Beberapa jabatan strategis pernah ia duduki, mulai dari Panglima Komando Cadangan Strategis Angkatan Darat (Pangkostrad) selama 1998-1999. Kemudian, ia juga pernah menjabat Wakil Kepala Staf TNI Angkatan Darat pada 1999-2000.

Pada 2000-2004, Djamari naik jabatan dan dipercaya sebagai Kepala Staf Umum (Kasum) TNI. Tak hanya itu, Djamari tercatat pernah menjadi anggota Majelis Permusyawaratan Rakyat (MPR) Fraksi Utusan Daerah Jawa Barat pada 1997-1998.

Kini saat menyandang status purnawirawan, ia dilantik menjadi Menteri Koordinator Politik, Hukum, dan Keamanan, menggantikan Budi Gunawan (66) yaitu lahir 11 Desember 1959.

Prabowo berpesan kepada Djamari, agar memperbaiki bangsa meskipun usia tak lagi muda, dan manfaatkan sisa umur untuk kepentingan bangsa dan negara.

 

***

 

Berdasarkan Peraturan Presiden Nomor 73 Tahun 2020, Kementerian Koordinator Bidang Politik, Hukum, dan Keamanan berada di bawah dan bertanggung jawab kepada Presiden. Adapun Kementerian Koordinator Bidang Politik, Hukum, dan Keamanan dipimpin oleh Menteri Koordinator atau yang disebut Menko Polhukam.

Kementerian Koordinator Bidang Politik dan Keamanan dibentuk pada tanggal 29 Maret 1978 melalui Keputusan Presiden Republik Indonesia Nomor 59/M Tahun 1978. Dikutip dari akun Kemenko Polkam R.I. https://polkam.go.id, Kementerian Koordinator Bidang Politik dan Keamanan ditetapkan bersamaan dengan pembentukan Kabinet Pembangunan III, nomenklatur awal jabatan Menko Polkam adalah Menteri Negara Koordinator Bidang Politik dan Keamanan.

Lahirnya Kemenko Polkam dilatarbelakangi terganggunya stabilitas politik dan keamanan pada pertengahan dekade 1970-an. Antara lain meletusnya peristiwa Malari hingga memanasnya kondisi Timor Timur. Berdirinya Kemenko Polkam pun menjadi harapan baru terciptanya stabilitas politik dan keamanan di Indonesia.

Pengumuman dibentuknya Kemenko Polkam dilakukan langsung Presiden Soeharto pada Rabu, 29 Maret 1978, hari yang sama dengan terbitnya Kepres 59/M Tahun 1978. Prosesi pengumuman dilakukan Presiden Soeharto di Istana Negara dengan membacakan naskah pidato berjudul “Penjelasan dan Pengumuman tentang Pembentukan Kabinet Pembangunan III”.

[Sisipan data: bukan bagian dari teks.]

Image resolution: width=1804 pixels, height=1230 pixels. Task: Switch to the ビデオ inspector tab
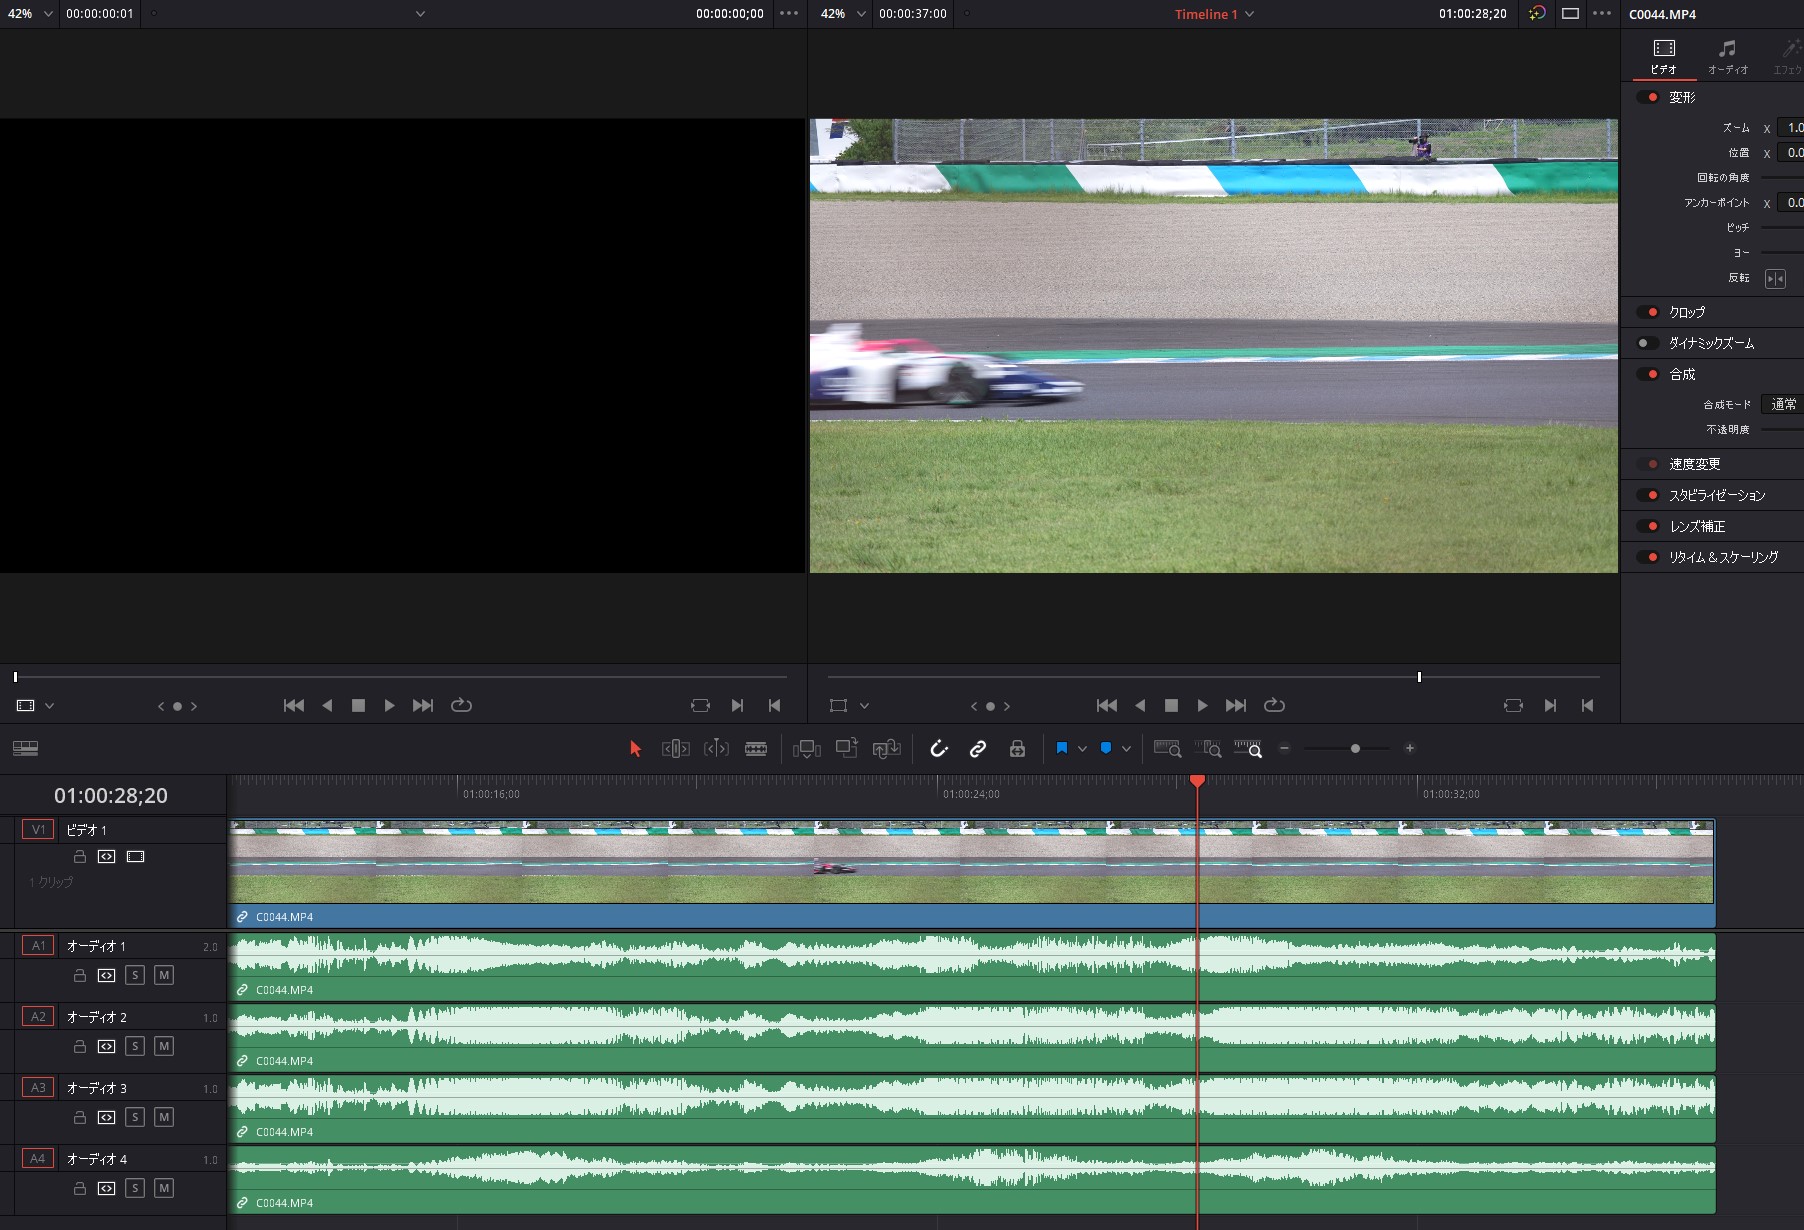tap(1664, 57)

Melalui pidato tersebut, diumumkan pula nama Maraden Panggabean sebagai Menteri Negara Koordinator Bidang Politik dan Keamanan pertama. Maraden Panggabean Bersama menteri-menteri lain di Kabinet Pembangunan III dilantik dua hari setelahnya, yaitu pada Jumat, 31 Maret 1978 di Istana Merdeka.

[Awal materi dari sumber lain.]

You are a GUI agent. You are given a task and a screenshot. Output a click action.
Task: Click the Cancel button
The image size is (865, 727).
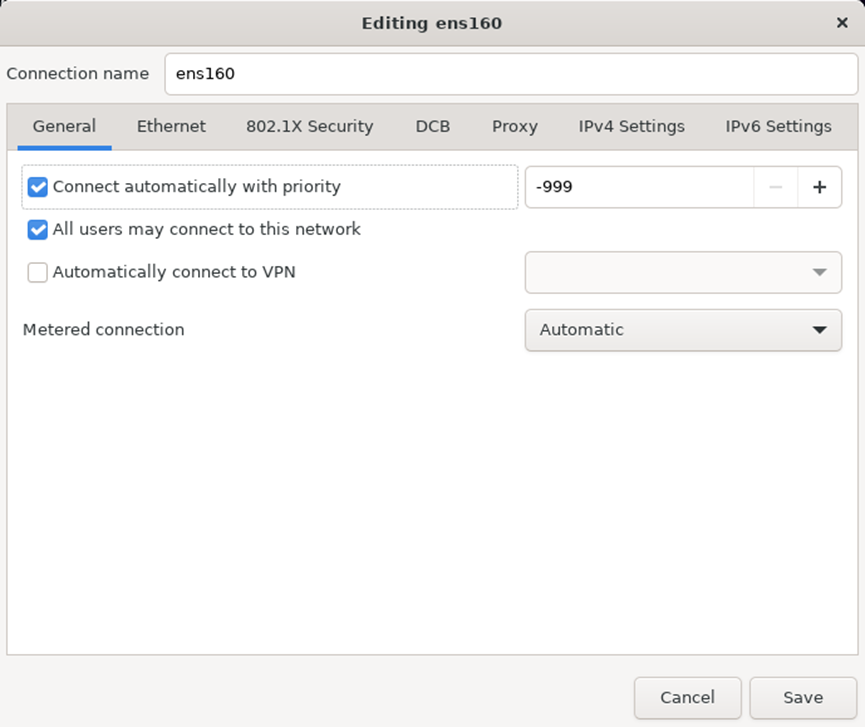[x=687, y=698]

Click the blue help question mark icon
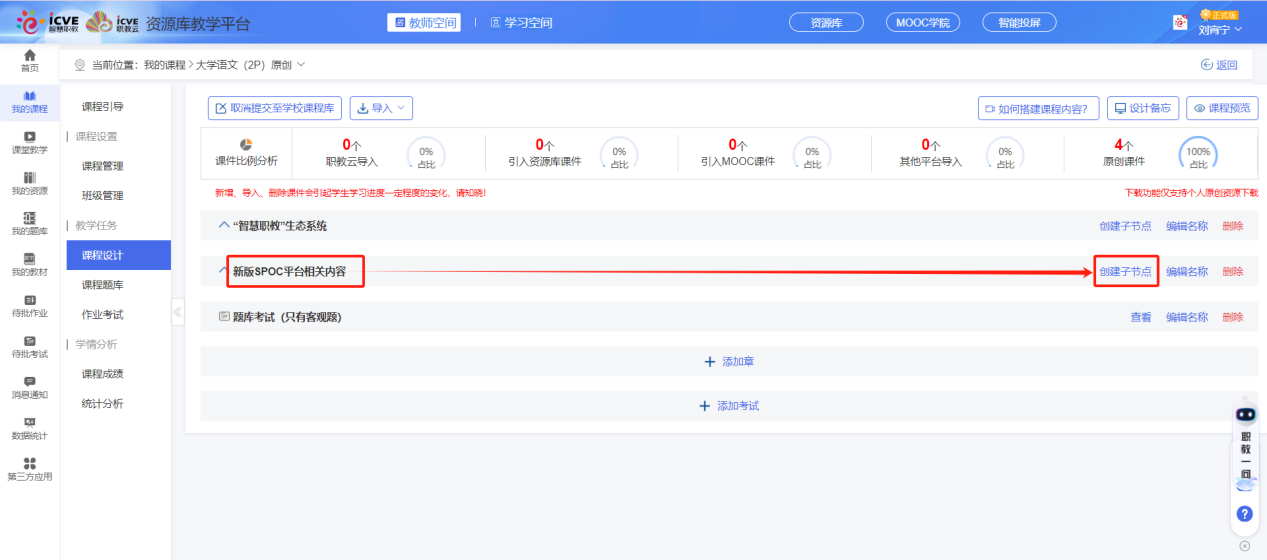[x=1244, y=514]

Dalam perkembangan dinamika kenegaraan, Kemenko Polkam beberapa kali mengalami perubahan nomenklatur.

– Kementerian Negara Koordinator Bidang Politik dan Keamanan (1978-2000)

– Kementerian Koordinator Bidang Politik, Sosial, dan Keamanan (2000-2001)

– Kementerian Koordinator Bidang Politik dan Keamanan (2001-2004)

– Kementeria an Koordinator Bidang Politik, Hukum, dan KKementerian Koordinator Bidang Politik, Hukum, dan Keamanan (2004-2024) – Kementerian Koordinator Bidang Politik dan Keamanan (2024-sekarang)

Hingga pemerintahan Prabowo Subianto sebagai Presiden ke-8 Republik Indonesia, Hingga September 2025 ini, jabatan Menko Polkam sudah terisi 18 kali oleh 16 figur berbeda,

Hingga pemerintahan Prabowo Subianto sebagai Presiden ke-8 Republik Indonesia, jabatan Menko Polkam sudah terisi 18 kali oleh 16 figur berbeda, yaitu:

Maraden Panggabean (Menko Polkam 1978-1983)

Surono Reksodimedjo (Menko Polkam 1983-1988)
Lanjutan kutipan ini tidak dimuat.